Now the question is whether the state law or the U.S. Supreme Court rulings are retroactive to sentences imposed on juveniles in the past.

Last month the Florida Supreme Court asked attorneys in cases that might be affected by the new sentencing guidelines to submit briefs on the issue. That included cases from Bay and Duval counties, where juveniles were sentenced to 70 years or more. The attorney general’s office also is expected to weigh in.

One of the U.S. Supreme Court rulings, in a 2010 case known as Graham v. Florida, banned life sentences without a “meaningful opportunity” for release for juveniles convicted of non-homicide crimes. The other ruling, in a 2012 case known as Miller v. Alabama, banned mandatory life sentences for juveniles convicted of murder. Juveniles can still face life sentences in such cases, but judges must weigh criteria such as the offenders’ maturity and the nature of the crimes before imposing that sentence.

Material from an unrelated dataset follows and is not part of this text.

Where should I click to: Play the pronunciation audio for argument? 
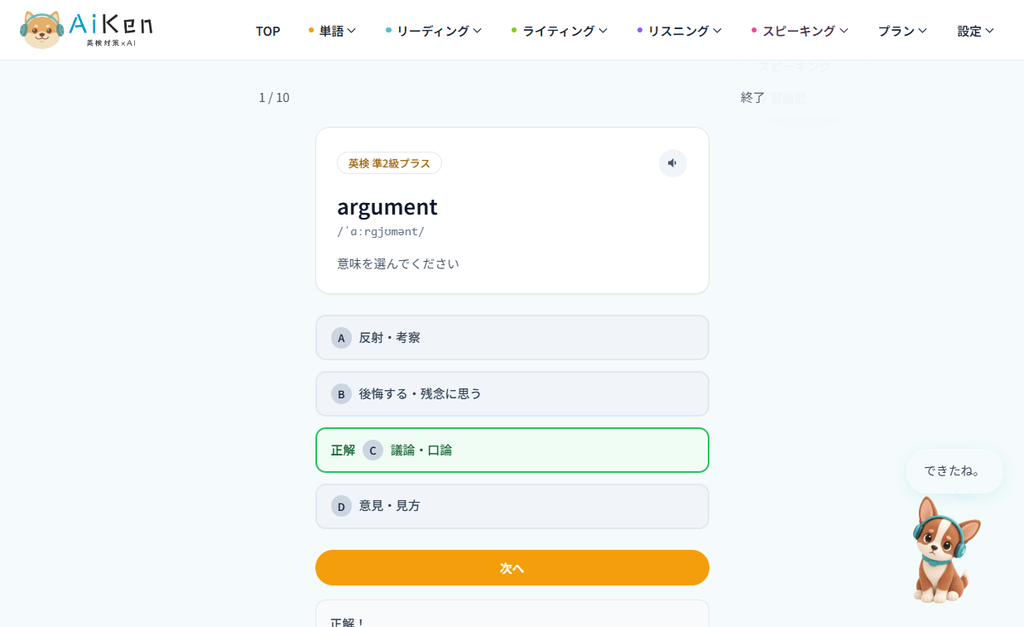[x=672, y=163]
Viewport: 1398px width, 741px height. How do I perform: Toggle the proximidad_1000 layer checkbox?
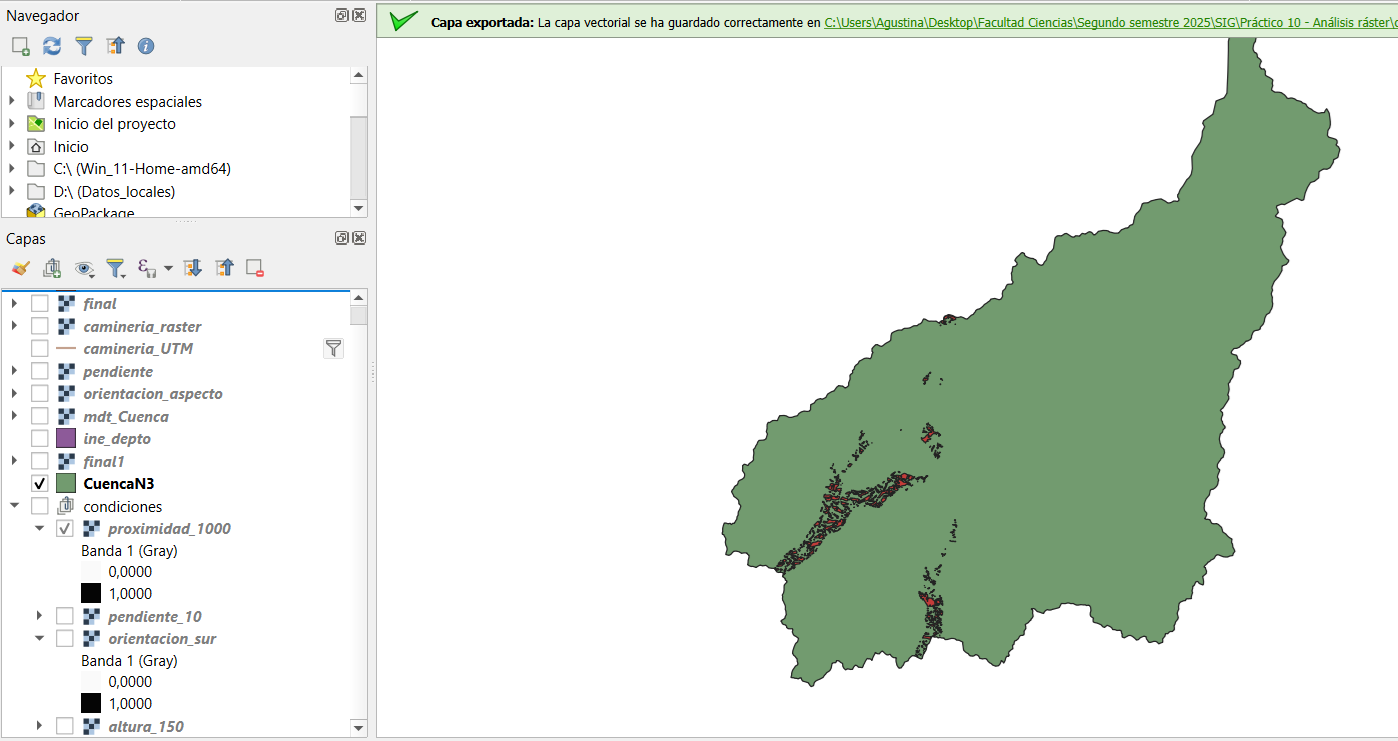[x=65, y=529]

That’s why the Florida Legislature this spring passed HB 7035, calling for judicial hearings and sentencing standards that vary depending on the nature of the crimes. Under the law, a juvenile convicted of a murder classified as a capital felony could be sentenced to life in prison after a hearing to determine whether such a sentence is appropriate. If a judge finds that a life sentence is not appropriate, the juvenile would be sentenced to at least 35 years. Also, juveniles convicted in such cases would be entitled to reviews after 25 years.

But while the new law tries to bring Florida into compliance with the U.S. Supreme Court rulings, it doesn’t mention retroactivity. Senate Criminal and Civil Justice Appropriations Chairman Rob Bradley, the law’s Senate sponsor, said it was not intended to address that issue.

“We were simply looking at a statutory scheme that was clearly unconstitutional,” the Fleming Island Republican said. “We were looking at two United States Supreme Court decisions that set forth certain parameters, and we developed a sentencing framework that complied with those two decisions. As far as how that applied individually to individual defendants, we’ll leave that to the court system.”

In the years between the U.S. Supreme Court rulings and the new law taking effect, juvenile sentencing cases have landed at the Florida Supreme Court.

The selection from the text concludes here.